Former President Donald Trump was more of a threat than anyone realized because he was too clueless to believe he could declassify top secret documents with his mind and put the nation’s security at risk, Rep. Adam Schiff (D -Caliph). .) said Sunday.
CNN’s Jake Tapper played a clip on “State of the Union” of Trump insisting earlier this week to Sean Hannity that he could declassify anything just by saying it, even just “thinking about it.”
“Is that how it works?” Tapper asked Schiff.
“This is no how it works,” Schiff replied. “These comments don’t demonstrate much intelligence of any kind. If you could simply declassify it by thinking about it, then frankly, if that’s their view, it’s even more dangerous than we might have thought,” he told Tapper.
Experts have warned that distributing or deleting information about the identities of spies or the location and details of weapons systems could cost countless lives. However, Trump’s former White House chief of staff, John Kelly, told the Washington Post that the former president despised the secrecy shield and did not understand its importance.
“His sense was that people who are in the intelligence business are incompetent and he knew better,” Kelly told the Post. “I didn’t believe in the ranking system.”
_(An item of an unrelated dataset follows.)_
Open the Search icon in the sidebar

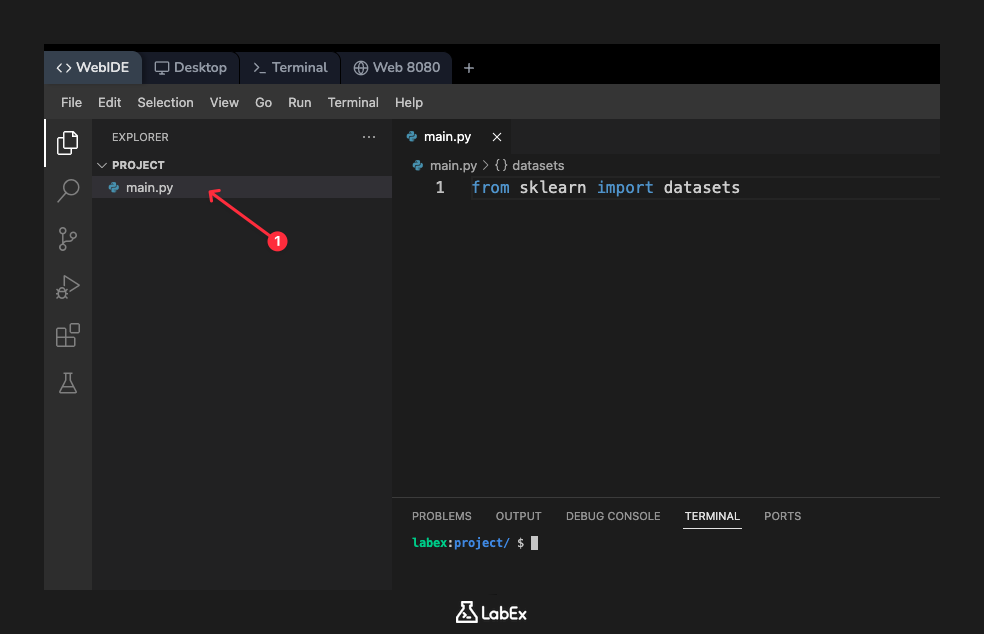point(67,190)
People are “working hard” to get important information, said Schiff, who is on the House panel investigating last year’s Jan. 6 insurgency.
“People put their lives on the line to get this information. This information protects American lives. And to treat it with such cavalierness shows both the continued danger that man is, as well as the low regard that he is out for nothing but himself,” the lawmaker added.
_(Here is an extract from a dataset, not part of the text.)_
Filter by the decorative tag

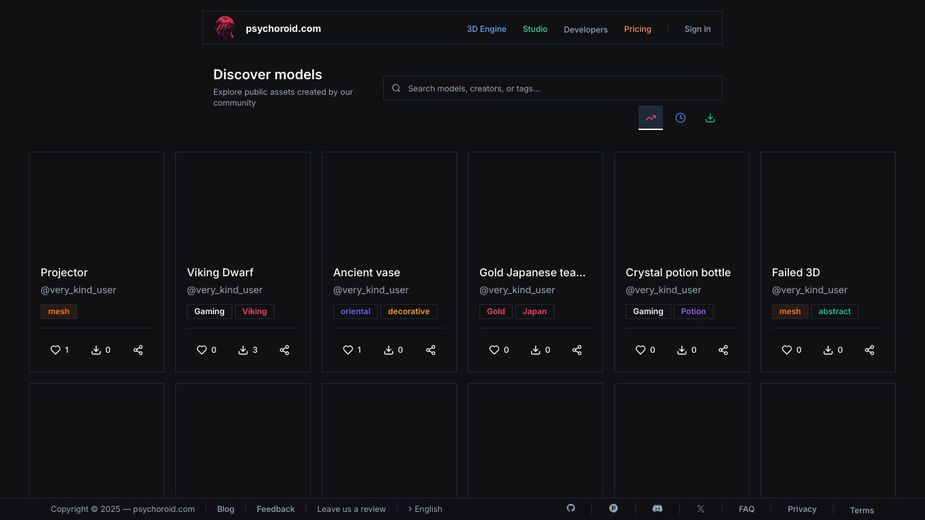pyautogui.click(x=408, y=311)
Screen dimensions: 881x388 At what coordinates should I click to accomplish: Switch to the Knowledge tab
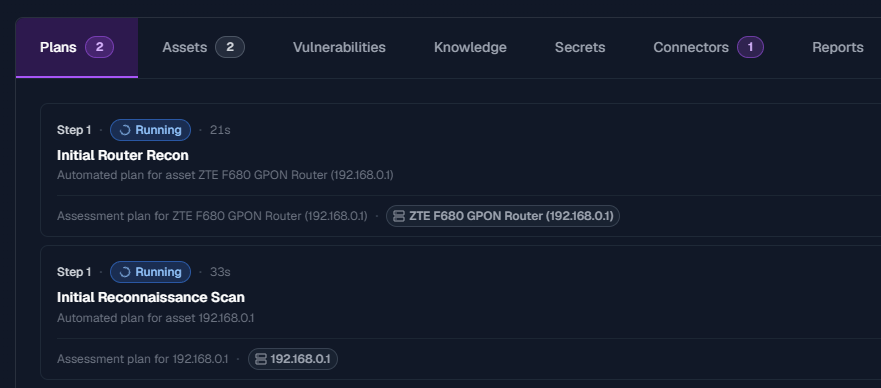pyautogui.click(x=470, y=48)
In Trump’s view, he could “just write down anything that he read in a daily presidential briefing or anything that the director of the CIA reported to a visiting Russian delegation … and just say, ‘Well, I thought about it and therefore, when the words came out of my mouth, they were declassified,” Schiff scoffed.
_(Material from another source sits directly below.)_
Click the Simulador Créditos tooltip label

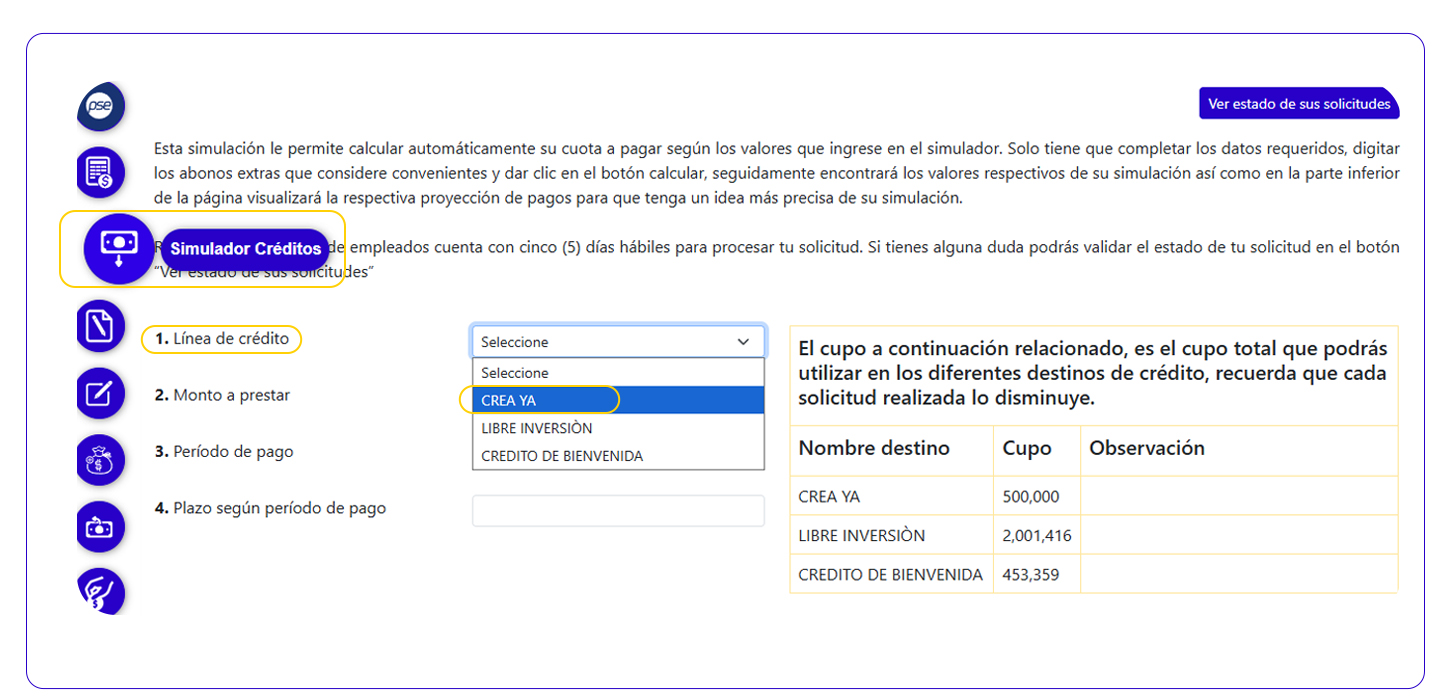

A process is required to declassify documents. It cannot be done in secret because multiple federal departments and officials would need to be informed to treat the material differently. On the one hand, the records would be accessible to the Freedom of Information Act and other requests for records by the press and the public, said the former national security adviser of the Trump administration, John Bolton.
So far, only Kash Patel, a QAnon disciple and former Trump administration Defense Department aide, has backed Trump’s claim that he had a “standing order” to declassify everything taken from the White House at Mar-a-Lago.
Court-appointed special master Raymond Dearie, who is reviewing records seized by the FBI at Mar-a-Lago, has challenged Trump’s lawyers to show that any of the documents marked “classified” had been in any way declassified by Trump.
Schiff also complained to Tapper on Sunday that the Justice Department was too slow to investigate the Jan. 6 uprising.